You will find that hardly a soul who will say that it was a bad thing. Almost everybody will say it was a good thing. 'But what about today? Do you think we should have free immigration?' 'Oh, no,' they'll say, 'We couldn't possibly have free immigration today. Why, that would flood us with immigrants from India, and God knows where. We'd be driven down to a bare subsistence level.'

I think almost every economist would agree that government gets itself in trouble when it tries to interfere with voluntary behavior.

They think that the cure to big government is to have bigger government... the only effective cure is to reduce the scope of government - get government out of the business.

I think it's a scandal what has been happening in the school system so far as lower income classes. The dropout rates, the illiteracy rate, you know literacy in the United States was a lot higher in 1890 than it is now.

The major basis for my opposition to marijuana prohibition has not been how badly it's worked, the fact that it's produced much more harm than good - it has been primarily a moral reason: I don't think the state has any more right to tell me what to put into my mouth than it has to tell me what can come out of my mouth.

I think that the Internet is going to be one of the major forces for reducing the role of government.

I think there is universal agreement within the economics profession that the decline - the sharp decline in the quantity of money played a very major role in producing the Great Depression.

I think in some ways it would make more sense to have as a poverty level a relative concept and say, the level of poverty is that level of income or that level of consumption below which 10 percent of the people now are.

I am in favor of cutting taxes under any circumstances and for any excuse, for any reason, whenever it's possible. The reason I am is because I believe the big problem is not taxes, the big problem is spending. The question is, 'How do you hold down government spending? The only effective way I think to hold it down, is to hold down the amount of income the government has. The way to do that is to cut taxes

I think the Adam Smith role was played in this cycle i.e. the late twentieth century collapse of socialism in which the idea of free-markets succeeded first, and then special events catalyzed a complete change of socio-political policy in countries around the world by Friedrich Hayek's The Road to Serfdom.

Data extract:

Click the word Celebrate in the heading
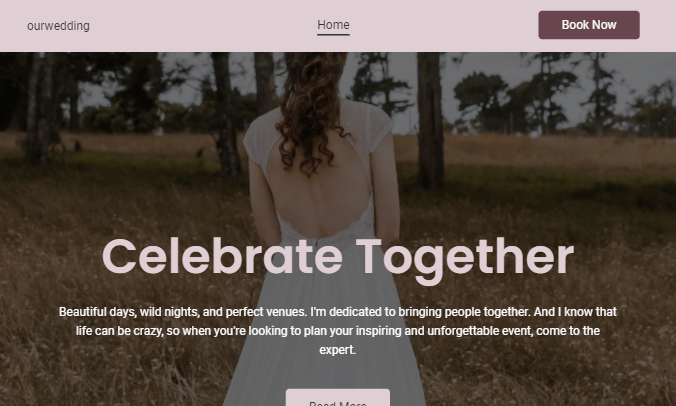 pyautogui.click(x=222, y=256)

Exercise goal:
Please check each statement below against the quotes on government and economics, answering yes or no and quoting the words that settle it.
1. Literacy in the United States is described as higher in 1890 than today.
2. The main objection given to marijuana prohibition is that it has worked badly.
3. Tax cuts are supported only when spending is also reduced.

Result of this task:
1. Yes: "literacy in the United States was a lot higher in 1890 than it is now."
2. No: "it has been primarily a moral reason"
3. No: "I am in favor of cutting taxes under any circumstances and for any excuse"